[Dataset items]
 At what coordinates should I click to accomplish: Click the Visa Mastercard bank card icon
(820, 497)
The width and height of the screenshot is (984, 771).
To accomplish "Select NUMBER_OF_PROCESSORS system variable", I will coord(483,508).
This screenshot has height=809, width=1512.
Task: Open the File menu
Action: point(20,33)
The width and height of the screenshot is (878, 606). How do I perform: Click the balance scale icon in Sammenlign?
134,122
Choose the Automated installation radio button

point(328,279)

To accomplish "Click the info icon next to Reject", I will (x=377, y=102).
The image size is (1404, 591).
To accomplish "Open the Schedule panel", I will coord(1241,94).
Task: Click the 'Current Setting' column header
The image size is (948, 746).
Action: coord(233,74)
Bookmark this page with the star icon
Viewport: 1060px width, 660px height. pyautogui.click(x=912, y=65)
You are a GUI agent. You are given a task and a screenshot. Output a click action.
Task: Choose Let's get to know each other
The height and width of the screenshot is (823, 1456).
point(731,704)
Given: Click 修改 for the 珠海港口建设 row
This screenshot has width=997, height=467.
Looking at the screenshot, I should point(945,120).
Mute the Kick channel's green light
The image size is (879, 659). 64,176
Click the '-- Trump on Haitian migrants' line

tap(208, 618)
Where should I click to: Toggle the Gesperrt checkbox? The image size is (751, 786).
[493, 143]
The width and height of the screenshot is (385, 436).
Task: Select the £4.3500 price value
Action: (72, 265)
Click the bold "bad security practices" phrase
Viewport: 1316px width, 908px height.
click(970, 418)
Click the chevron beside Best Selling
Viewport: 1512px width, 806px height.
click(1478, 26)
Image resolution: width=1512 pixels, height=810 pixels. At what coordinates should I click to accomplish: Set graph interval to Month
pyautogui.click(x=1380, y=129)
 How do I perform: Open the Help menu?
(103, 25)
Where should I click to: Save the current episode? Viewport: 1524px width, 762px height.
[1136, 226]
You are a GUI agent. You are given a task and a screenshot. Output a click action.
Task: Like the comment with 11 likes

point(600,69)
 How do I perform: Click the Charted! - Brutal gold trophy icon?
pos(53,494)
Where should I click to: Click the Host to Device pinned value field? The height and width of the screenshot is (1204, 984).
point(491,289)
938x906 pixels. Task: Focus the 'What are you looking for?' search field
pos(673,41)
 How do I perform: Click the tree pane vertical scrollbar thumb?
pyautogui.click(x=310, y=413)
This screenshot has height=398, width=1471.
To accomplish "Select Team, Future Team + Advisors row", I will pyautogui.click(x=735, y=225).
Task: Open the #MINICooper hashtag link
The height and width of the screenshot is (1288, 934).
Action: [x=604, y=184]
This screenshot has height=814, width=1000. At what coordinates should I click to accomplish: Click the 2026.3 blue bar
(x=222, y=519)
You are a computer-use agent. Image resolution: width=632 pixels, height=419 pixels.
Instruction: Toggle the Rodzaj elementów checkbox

**EXERCISE PROMPT**
Copy out the items above verbatim, starting with the line containing "Mute the Kick channel's green light" and continuing through the line containing "[1136, 226]".

**SOLUTION TO THIS PROBLEM**
Mute the Kick channel's green light
The image size is (879, 659). 64,176
Click the '-- Trump on Haitian migrants' line

tap(208, 618)
Where should I click to: Toggle the Gesperrt checkbox? The image size is (751, 786).
[493, 143]
The width and height of the screenshot is (385, 436).
Task: Select the £4.3500 price value
Action: (72, 265)
Click the bold "bad security practices" phrase
Viewport: 1316px width, 908px height.
click(970, 418)
Click the chevron beside Best Selling
Viewport: 1512px width, 806px height.
click(1478, 26)
Image resolution: width=1512 pixels, height=810 pixels. At what coordinates should I click to accomplish: Set graph interval to Month
pyautogui.click(x=1380, y=129)
 How do I perform: Open the Help menu?
(103, 25)
Where should I click to: Save the current episode? Viewport: 1524px width, 762px height.
[1136, 226]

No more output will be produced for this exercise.